EEG çekimi öncesinde elektrodların yerleşimi çok önemli bir hazırlık aşamasıdır. EEG elektrod denilen küçük metal plakaların bir tür jel ile saçlı kafa derisine yerleştirilmesi ve bir bilgisayar yardımıyla beyinin elektriksel aktivitesinin kayıt edilmesi suretiyle yapılır. Hasta sakin bir şekilde yatarak ve EEG teknisyeninin direktifine göre söylenenleri yapmalıdır. Genellikle göz açıp kapama, aralıklı ışık uyaran ve derin nefes alıp verme şeklinde aktivasyon yöntemleri rutin olarak kullanılmaktadır. Amaç epileptik odağı veya anormal aktiviteyi aktif hale geçirmektir. EEG değerlendirilirken, hastanın yaşı, uyku-uyanıklık durumu, ilaç alıp-almadığı dikkate alınır.

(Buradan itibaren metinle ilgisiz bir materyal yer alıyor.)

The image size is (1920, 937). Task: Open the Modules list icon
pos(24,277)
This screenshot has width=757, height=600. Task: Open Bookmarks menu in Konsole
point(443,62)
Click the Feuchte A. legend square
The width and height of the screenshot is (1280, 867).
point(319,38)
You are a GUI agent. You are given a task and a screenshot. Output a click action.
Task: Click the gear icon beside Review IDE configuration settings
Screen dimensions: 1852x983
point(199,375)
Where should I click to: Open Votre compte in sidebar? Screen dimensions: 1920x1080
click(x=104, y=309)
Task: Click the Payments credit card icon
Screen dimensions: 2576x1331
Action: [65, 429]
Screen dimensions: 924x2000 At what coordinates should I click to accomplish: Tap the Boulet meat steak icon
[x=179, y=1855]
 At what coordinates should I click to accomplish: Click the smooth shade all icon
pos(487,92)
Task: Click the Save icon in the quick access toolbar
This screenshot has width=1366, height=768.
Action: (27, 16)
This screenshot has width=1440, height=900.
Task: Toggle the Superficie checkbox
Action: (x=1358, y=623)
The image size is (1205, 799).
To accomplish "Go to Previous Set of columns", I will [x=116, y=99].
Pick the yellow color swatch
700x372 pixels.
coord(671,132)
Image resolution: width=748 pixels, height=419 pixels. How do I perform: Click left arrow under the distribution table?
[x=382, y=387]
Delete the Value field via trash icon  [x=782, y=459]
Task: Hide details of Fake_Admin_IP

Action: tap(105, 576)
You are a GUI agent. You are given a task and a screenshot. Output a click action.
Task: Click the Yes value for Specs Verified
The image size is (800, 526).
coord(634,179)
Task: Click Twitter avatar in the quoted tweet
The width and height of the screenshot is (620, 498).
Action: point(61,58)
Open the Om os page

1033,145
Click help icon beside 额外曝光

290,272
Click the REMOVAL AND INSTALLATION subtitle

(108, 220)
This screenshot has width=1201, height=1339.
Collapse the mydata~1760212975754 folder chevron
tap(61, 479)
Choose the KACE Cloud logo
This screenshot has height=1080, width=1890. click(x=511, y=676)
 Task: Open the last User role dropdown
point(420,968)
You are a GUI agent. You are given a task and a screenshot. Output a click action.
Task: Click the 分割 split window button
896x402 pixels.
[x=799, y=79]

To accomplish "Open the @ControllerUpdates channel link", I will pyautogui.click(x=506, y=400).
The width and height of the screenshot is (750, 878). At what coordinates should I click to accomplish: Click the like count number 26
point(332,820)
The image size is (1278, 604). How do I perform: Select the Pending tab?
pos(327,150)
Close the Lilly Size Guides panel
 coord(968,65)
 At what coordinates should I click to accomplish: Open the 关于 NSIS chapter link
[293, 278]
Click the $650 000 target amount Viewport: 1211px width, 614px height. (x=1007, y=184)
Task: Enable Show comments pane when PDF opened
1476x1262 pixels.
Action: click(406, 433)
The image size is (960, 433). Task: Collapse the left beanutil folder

Randevu günü testin etkin olabilmesi için; saçlı derinin temiz olması saç yıkandıktan sonra krem, losyon ve jöle gibi ürünlerin kullanılmaması gerekmektedir. Tok olunması, çay, kahve ve kola gibi içeceklerin çekime 6-8 saat kala alınmaması gerekir. Uykusuzluk süresinin mümkün olduğunca uzun olması, 6 yaş ve üzeri hastaların gece 00:00’dan sonra randevu saatine kadar uyumaması gerekmektedir. Epilepsi hastalarının EEG çekim günlerinde de ilaçlarını aksatmamaları mutlaka içmeleri gerekmektedir.